The results are in for the May 2018 SME Instrument Phase 1 (Horizon 2020) call and as always, they provide food for thought. Let’s take advantage of the generous unofficial holiday break (the next Phase 1 application deadline is in September) to analyze the stats, ponder the trends and improve our proposals. So how did this last call work out?
Total number of proposals submitted: 2.149
Almost 150 more submissions than in the last Phase 1 call, but the total number is within reason. No shock there.
Total number of funded proposals: 239
A slightly disappointing number for those who expect the EC to spend more on each call. Funded projects actually dropped by 14 in this call compared to the February cut-off, in which 253 Phase 1 projects were funded.
Total budget for the call: €11.95 million
Fewer funded projects = less spending. This time the budget was about €700k lower than the February call and €300k less than the foreseen budget of €12.249.300. The reason for this remains a mystery to the common mortal.
Success rate: 11%
More submissions and lower budget inevitably translate to a lower success rate. For what it’s worth, 11% is high in comparison to the first years of the SME Instrument and current stats for Phase 2, which are around 5%.
Number of above-threshold proposals: 511
The competition is still stiff, as 36 more applications were shortlisted for funding compared to last February. The total number of projects above threshold score more than doubled the number of funded projects. If the EC were to invest in all eligible projects, it would cost over €25 million.

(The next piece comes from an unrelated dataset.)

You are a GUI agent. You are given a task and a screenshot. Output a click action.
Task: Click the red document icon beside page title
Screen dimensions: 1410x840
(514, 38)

Most popular sectors: ICT again
The biggest number of projects selected for funding are in the field of information and communication technology (ICT), health and engineering, matching the same trend seen in Phase 2.

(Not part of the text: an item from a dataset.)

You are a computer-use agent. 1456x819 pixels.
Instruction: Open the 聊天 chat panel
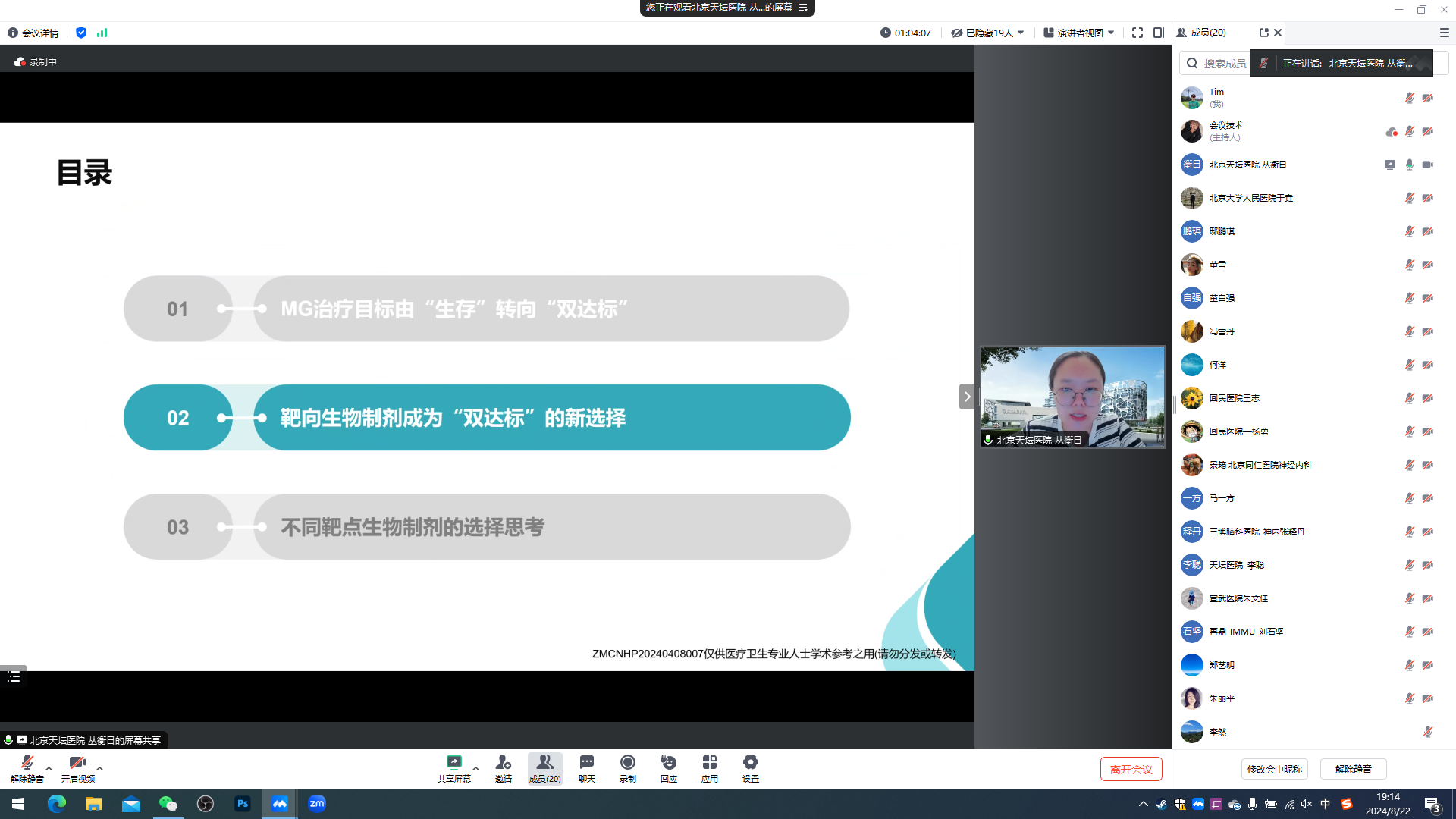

Most funded country: Spain
Once again Spain came in first with 48 funded proposals, followed at a considerable distance by Italy (21), France (18), Israel (17), Germany (16) and Switzerland (14). Poland ended up with a modest total of 3 funded projects.

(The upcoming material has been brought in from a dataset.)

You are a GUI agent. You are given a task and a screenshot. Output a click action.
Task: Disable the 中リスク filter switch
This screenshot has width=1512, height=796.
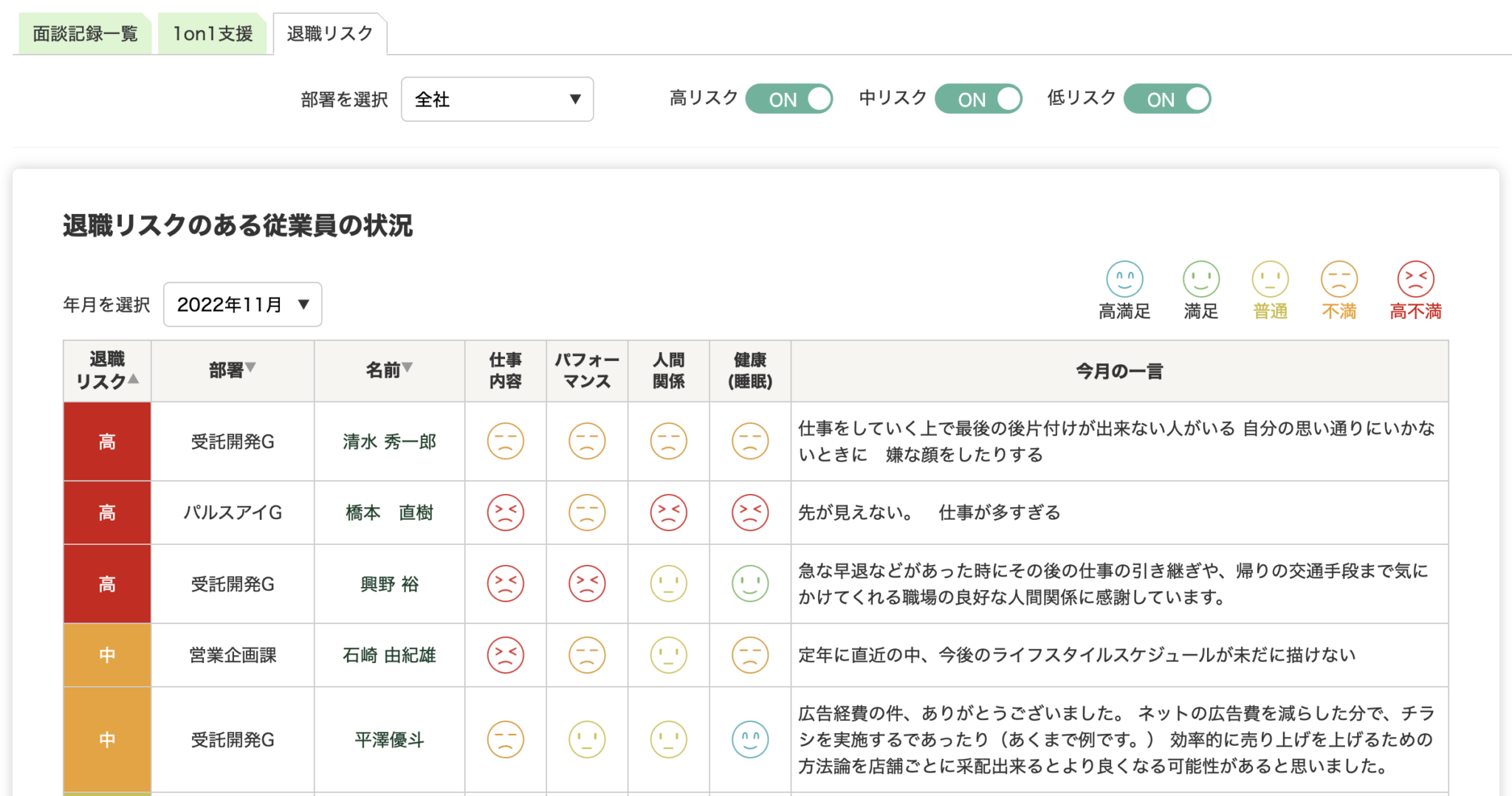click(979, 98)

So, what can be concluded from these stats? We see them as a wake-up call of sorts, namely that no matter how strong you are in your home country, to win SME Instrument funding you need to try harder and be better than the rest. But before you move your business to Spain and start claiming that you are ‘definitely ICT sector’ we ask you to sit down, take a deep breath and prepare to work some more on your proposal and project. What else are you going to do with your summer anyway?